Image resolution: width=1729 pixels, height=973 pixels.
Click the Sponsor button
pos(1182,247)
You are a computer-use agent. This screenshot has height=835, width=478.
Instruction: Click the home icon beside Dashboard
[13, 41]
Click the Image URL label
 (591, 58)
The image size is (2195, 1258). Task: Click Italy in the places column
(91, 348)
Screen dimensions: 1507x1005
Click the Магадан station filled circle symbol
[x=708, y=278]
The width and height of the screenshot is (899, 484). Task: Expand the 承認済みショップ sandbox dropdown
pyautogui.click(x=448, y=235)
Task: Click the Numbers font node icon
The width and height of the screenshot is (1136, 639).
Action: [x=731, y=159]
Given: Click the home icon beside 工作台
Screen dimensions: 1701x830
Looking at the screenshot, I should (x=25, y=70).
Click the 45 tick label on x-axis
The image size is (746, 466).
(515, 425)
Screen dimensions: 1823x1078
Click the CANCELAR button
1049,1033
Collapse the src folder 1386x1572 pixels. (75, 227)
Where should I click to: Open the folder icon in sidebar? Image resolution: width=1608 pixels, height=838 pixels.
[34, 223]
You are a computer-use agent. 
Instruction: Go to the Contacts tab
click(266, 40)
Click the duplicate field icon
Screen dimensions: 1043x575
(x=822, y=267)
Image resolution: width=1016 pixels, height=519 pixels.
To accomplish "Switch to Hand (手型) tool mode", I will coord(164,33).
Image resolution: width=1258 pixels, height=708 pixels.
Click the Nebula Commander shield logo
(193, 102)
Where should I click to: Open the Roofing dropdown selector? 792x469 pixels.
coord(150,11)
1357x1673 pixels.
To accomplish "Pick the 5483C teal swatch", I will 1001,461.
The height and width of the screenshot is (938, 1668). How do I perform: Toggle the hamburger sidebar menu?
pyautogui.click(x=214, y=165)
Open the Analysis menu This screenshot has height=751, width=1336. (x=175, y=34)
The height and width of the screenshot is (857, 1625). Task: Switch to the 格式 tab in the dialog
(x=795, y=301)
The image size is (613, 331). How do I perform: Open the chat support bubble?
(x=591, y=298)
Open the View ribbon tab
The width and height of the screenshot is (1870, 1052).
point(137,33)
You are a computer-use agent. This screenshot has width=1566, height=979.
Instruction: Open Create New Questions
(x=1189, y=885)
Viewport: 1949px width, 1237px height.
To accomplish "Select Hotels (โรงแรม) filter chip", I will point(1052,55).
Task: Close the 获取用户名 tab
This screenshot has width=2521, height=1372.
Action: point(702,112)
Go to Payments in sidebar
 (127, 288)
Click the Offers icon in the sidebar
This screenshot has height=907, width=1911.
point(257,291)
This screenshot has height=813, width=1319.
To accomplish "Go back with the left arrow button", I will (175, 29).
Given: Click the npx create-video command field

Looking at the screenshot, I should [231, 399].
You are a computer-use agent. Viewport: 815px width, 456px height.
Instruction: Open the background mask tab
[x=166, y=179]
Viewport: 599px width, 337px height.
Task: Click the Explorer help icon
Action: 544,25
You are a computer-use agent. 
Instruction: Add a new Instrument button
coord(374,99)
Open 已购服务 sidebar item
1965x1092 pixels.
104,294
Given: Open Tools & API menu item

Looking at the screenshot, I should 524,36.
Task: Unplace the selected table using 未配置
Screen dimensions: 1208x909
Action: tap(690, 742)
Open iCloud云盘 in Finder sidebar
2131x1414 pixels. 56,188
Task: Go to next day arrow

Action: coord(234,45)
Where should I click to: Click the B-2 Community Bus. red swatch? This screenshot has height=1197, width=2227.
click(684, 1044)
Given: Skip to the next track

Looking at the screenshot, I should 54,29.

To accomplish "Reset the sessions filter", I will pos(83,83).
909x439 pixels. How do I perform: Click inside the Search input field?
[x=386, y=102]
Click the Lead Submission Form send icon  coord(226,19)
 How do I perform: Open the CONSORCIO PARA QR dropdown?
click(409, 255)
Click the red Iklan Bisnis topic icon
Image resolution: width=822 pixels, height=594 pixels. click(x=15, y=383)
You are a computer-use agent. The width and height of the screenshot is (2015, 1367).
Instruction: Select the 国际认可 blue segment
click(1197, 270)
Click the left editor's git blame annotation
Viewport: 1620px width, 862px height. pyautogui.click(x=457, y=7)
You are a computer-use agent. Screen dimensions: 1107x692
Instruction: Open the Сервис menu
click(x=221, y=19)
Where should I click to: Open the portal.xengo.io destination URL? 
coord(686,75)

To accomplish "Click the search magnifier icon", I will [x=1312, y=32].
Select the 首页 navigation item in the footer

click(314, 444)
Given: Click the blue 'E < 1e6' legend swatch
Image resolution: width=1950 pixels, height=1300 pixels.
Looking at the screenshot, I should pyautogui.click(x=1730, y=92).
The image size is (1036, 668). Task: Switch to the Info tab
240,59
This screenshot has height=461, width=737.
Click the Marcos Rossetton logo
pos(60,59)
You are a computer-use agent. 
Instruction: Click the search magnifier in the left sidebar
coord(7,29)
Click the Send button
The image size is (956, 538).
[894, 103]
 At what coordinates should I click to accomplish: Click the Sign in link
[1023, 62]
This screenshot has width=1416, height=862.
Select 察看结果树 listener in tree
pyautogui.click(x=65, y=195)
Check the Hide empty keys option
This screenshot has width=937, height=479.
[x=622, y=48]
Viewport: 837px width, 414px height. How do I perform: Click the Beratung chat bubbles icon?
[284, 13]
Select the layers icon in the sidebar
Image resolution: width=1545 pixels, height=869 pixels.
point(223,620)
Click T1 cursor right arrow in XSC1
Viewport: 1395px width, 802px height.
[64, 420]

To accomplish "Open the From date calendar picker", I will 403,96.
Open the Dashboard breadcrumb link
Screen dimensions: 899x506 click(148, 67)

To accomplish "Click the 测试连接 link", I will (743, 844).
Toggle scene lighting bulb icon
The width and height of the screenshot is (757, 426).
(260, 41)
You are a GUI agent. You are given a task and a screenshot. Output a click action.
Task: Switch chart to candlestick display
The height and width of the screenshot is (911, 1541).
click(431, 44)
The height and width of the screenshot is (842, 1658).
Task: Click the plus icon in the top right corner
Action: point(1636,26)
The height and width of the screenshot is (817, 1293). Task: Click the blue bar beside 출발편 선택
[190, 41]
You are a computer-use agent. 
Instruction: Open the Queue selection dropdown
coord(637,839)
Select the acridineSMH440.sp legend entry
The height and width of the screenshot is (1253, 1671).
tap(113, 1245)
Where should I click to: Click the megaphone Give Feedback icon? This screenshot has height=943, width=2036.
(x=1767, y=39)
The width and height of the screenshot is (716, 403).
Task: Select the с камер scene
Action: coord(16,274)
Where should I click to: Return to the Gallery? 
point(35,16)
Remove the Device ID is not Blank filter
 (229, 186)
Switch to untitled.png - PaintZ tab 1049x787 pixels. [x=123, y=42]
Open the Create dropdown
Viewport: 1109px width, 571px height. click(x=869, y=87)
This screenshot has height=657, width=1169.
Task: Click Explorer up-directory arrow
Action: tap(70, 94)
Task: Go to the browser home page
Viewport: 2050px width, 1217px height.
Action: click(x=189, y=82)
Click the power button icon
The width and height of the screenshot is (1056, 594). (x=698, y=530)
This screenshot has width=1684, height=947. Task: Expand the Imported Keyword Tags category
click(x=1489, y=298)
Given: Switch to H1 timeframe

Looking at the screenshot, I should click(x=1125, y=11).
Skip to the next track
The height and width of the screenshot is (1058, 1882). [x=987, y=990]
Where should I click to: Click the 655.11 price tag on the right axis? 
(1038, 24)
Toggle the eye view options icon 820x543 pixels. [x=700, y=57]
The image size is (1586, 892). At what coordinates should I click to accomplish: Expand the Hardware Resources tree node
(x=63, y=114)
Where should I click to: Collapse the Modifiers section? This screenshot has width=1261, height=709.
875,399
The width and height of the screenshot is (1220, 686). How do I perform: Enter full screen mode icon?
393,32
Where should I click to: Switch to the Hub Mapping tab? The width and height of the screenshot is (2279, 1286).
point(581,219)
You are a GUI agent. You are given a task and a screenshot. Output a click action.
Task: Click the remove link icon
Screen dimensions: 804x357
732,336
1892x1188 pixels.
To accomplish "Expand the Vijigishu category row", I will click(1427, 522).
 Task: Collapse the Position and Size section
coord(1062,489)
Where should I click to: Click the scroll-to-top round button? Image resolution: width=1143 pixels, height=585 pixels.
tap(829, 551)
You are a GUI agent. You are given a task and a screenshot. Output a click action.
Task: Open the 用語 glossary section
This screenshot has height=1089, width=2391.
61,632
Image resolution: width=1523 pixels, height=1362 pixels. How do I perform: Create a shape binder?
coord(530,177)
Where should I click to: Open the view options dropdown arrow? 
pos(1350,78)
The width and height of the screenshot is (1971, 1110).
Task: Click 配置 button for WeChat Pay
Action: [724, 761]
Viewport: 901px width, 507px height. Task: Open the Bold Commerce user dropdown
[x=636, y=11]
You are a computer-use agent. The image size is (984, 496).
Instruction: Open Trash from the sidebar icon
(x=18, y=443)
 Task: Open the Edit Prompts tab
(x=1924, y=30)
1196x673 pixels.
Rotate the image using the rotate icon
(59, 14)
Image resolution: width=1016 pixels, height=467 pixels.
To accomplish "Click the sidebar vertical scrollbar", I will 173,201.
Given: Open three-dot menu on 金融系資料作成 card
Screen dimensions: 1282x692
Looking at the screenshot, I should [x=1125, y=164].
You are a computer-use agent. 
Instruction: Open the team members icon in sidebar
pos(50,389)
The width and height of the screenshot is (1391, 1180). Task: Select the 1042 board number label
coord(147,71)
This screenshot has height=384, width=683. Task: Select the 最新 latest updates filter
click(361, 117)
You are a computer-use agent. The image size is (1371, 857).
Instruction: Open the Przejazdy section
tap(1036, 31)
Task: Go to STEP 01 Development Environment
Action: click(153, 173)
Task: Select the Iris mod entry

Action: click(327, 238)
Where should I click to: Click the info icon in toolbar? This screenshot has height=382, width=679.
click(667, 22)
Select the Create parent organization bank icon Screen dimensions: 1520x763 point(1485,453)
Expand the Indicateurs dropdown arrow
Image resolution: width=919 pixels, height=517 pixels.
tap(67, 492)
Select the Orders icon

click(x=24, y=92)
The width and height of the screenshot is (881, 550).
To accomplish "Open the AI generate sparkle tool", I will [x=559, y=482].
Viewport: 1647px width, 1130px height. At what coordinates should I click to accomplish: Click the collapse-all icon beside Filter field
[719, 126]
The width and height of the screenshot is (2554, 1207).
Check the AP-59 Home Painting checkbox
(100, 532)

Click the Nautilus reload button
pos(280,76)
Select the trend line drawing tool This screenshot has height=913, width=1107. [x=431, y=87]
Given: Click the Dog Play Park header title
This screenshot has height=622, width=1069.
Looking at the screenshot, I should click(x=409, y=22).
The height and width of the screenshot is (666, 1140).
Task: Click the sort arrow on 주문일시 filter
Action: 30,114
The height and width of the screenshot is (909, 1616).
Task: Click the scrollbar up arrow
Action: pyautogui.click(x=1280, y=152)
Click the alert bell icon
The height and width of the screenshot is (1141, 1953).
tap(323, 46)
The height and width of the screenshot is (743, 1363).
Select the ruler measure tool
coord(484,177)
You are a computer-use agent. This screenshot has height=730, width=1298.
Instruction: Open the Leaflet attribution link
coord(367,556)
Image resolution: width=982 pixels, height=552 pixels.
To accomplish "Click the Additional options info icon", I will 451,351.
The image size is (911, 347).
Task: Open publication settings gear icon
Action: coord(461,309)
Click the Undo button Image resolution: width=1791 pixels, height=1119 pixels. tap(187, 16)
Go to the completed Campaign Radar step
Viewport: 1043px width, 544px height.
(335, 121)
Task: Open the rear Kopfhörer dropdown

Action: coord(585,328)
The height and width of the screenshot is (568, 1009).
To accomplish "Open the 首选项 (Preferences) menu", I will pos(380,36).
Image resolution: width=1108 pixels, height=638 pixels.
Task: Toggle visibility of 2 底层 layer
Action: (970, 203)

# Assignment
Among the lines above, return those that contain the string "legend".

# Your response
Given: Click the blue 'E < 1e6' legend swatch
Select the acridineSMH440.sp legend entry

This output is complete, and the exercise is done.